> _Tasks to complete_:
• A. In the text on immunotherapy for breast cancer, translate this sentence into Spanish: "Immunotherapy has been most successful in skin (melanoma), bladder, and lung cancers."
• B. Write the next part of the text on immunotherapy for breast cancer, starting after its final sentence.

> _Document segment_:
# # # #
Immunotherapy
Immunotherapy, also called biologic
therapy
or biotherapy
, uses the body’s own defense system to fight cancer. Researchers have long been interested in whether there are ways to spark the immune system
to fight cancer like it fights other illnesses. Long-term research studies have looked into medicines that might help the immune system better recognize and destroy cancer cells. But it’s only recently that these immunotherapy medicines have started to show signs of success.
Immunotherapy has been most successful in skin (melanoma), bladder, and lung cancers. But there is a lot of research looking at immunotherapy for breast cancer. While some breast cancers can be treated with immunotherapy because of specific genetic features, most people will have to enroll in a clinical trial to get immunotherapy.
How Immunotherapy Works
The immune system is a complex group of organs and cells that defend the body against bacteria, viruses, and other infectious organisms. Normally, the immune system can tell when cells are harmful to the body. The immune system attacks harmful cells to prevent you from getting sick.
But cancer cells look so much like healthy cells that the immune system can’t tell them apart from the healthy cells. This is why the immune system, so far, can’t heal your body of cancer on its own.
Immunotherapies can make the immune system stronger and help it focus on the parts of cancer cells that are different from normal, healthy cells. Once the immune system sees those differences, it’s more likely to attack the cancer. Many immunotherapies target certain gene mutations, or changes in cell
DNA, that are present in cancer cells but not in healthy cells. Cancers that have the most mutations are the cancers that have the best chance of responding well to immunotherapy
.
Compared to other subtypes of breast cancer, triple-negative breast cancers have the most gene mutations, making it the type of breast cancer that could see the most improvement from immunotherapy. But immunotherapies are being tested in other breast cancer subtypes, too.
Who Gets Immunotherapy
Right now, the only immunotherapy approved to treat breast cancer is pembrolizumab (Keytruda). Pembrolizumab can be given to people who have a very specific type of metastatic
breast cancer, considered microsatellite instability-high (MSI-H) or mismatch repair deficient (dMMR). That means the cancer is likely to create errors in cell
DNA while they cells are multiplying. These errors result in proteins that the immune system
might be able to recognize.
Though there is only one immunotherapy medicine available today for breast cancer, researchers are very interested in learning more about immunotherapy as treatment for breast cancer. You may be able to join an immunotherapy clinical trial
to get treatment.
Most of these trials are in metastatic disease, but some are looking at early-stage breast cancer. To find out if you’re eligible for an immunotherapy clinical trial, visit clinicaltrials.gov and talk to your oncologist
.
# # # #
> _Dataset extract_:
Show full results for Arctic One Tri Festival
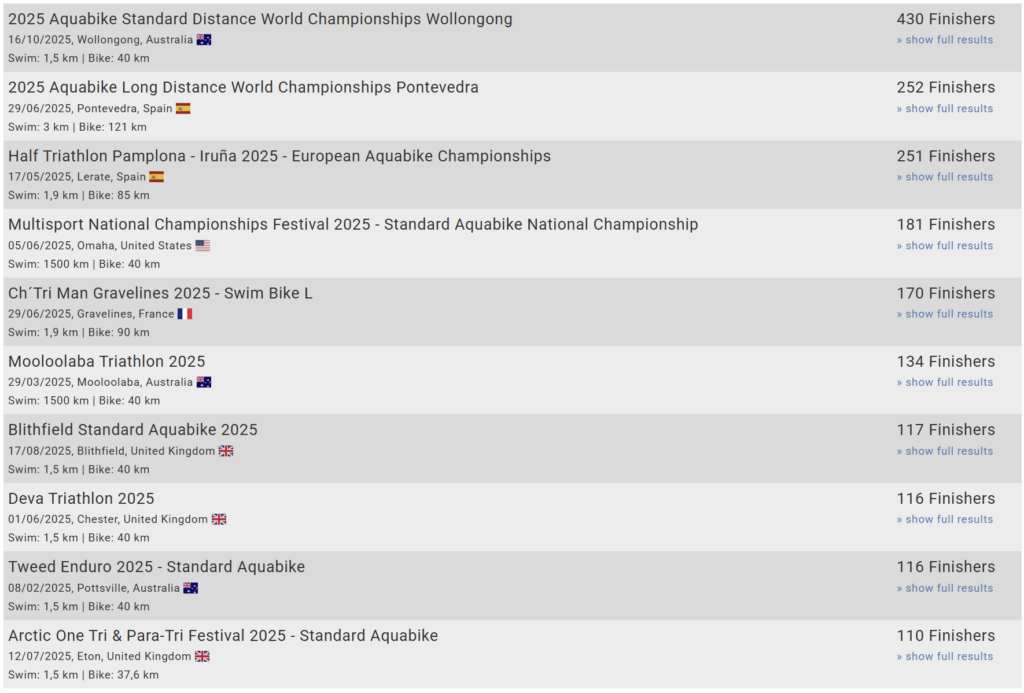tap(945, 656)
# # # #
> _Answers by item_:
• A. La inmunoterapia ha tenido más éxito en los cánceres de piel (melanoma), de vejiga y de pulmón.

• B.
How Immunotherapy Is Given
Immunotherapy is usually given every few weeks and may take a few minutes to a few hours. There are many different forms of immunotherapy, including ones that:
- Change a person’s immune cells to help them recognize and attack the tumor
- change the tumor to make it seem more “foreign” which helps the immune cells recognize and attack it
In some cancers, doctors can remove a person’s immune cells and change them genetically, to make them better at fighting the cancer. Then the doctors put the changed immune cells back in the person’s bloodstream as a cancer therapy. Right now this method is only available to treat leukemia, but it’s being tested for breast cancer. Some clinical
trials are also testing whether immunotherapies could be injected directly into the tumor, rather than given via the bloodstream.
Immunotherapy Side Effects
Immunotherapies help the body attack cancer cells. But sometimes they also cause the body to attack healthy cells. This can result in serious autoimmune diseases and affect the lungs, kidneys, reproductive system, colon, skin, pituitary and adrenal glands, and the thyroid. Be sure to tell your doctor or your clinical trial’s care team if you already have an autoimmune disorder. It’s unlikely you’ll be eligible for immunotherapy
trials, or to be treated with immunotherapy, if you have an existing autoimmune condition
.
Immunotherapies can also lower your white blood cell count, which raises the risk of infection
. While you’re on immunotherapy, your doctors will monitor your white blood cell counts and may give you medicine
to prevent levels from getting too low. If your counts do get too low, your doctors will recommend you stop immunotherapy treatment for a short period of time or for good.
Flu-like symptoms, including fatigue, aches and fever, are also common side effects of immunotherapy.